* _Directions for this task_: Rewrite everything from the line containing "You are a computer-use" down to the end of the records, substituting "mortarboard" for "graduation cap" and keeping all else as is. Omit the pictures from your answer.

* _Items_:
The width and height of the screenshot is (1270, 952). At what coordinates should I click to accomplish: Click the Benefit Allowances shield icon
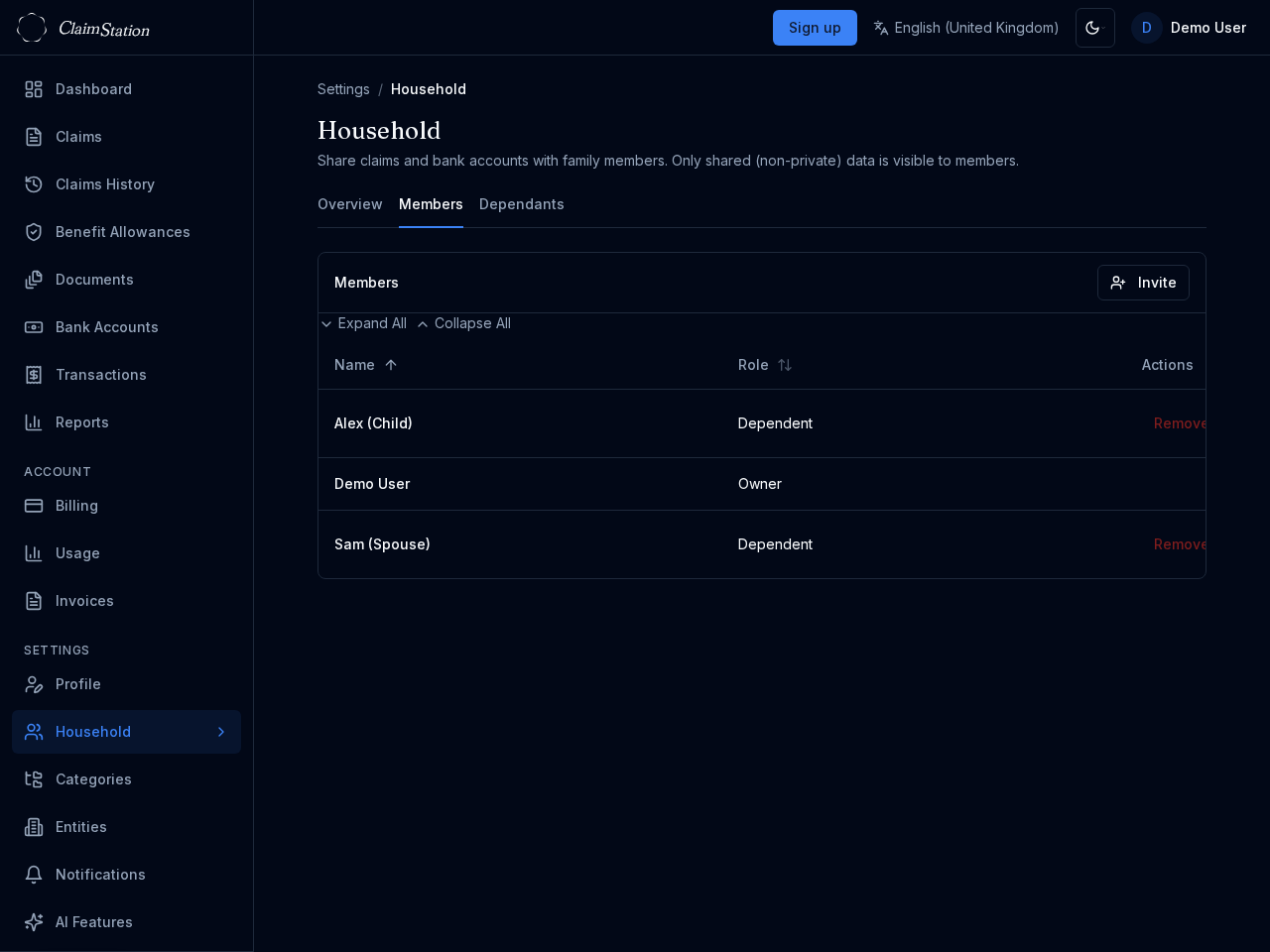(x=34, y=232)
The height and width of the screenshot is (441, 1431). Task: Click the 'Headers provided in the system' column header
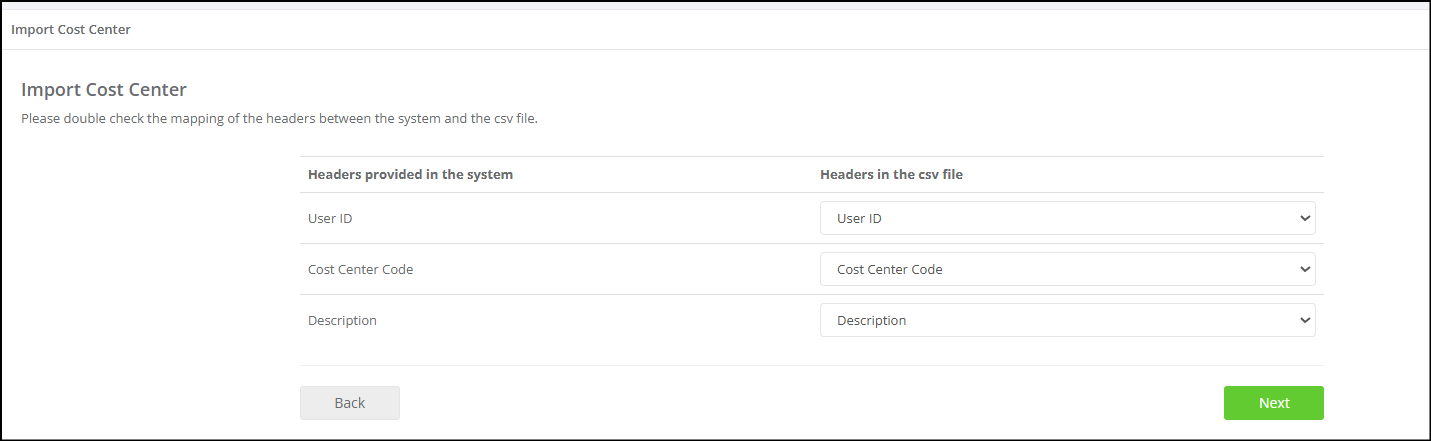coord(410,174)
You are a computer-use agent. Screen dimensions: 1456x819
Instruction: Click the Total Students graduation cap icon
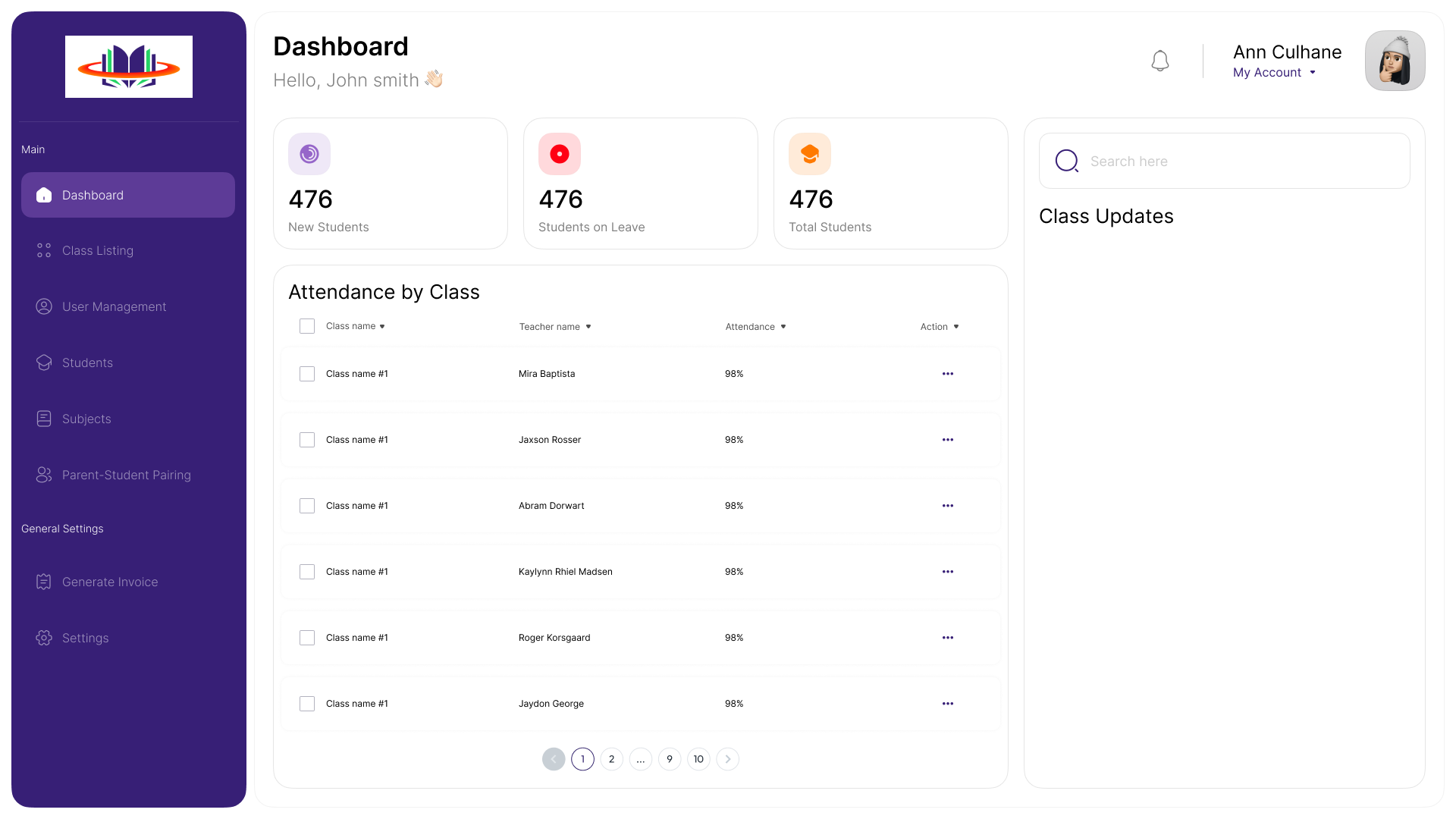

* _Answer in full_:
You are a computer-use agent. Screen dimensions: 1456x819
Instruction: Click the Total Students mortarboard icon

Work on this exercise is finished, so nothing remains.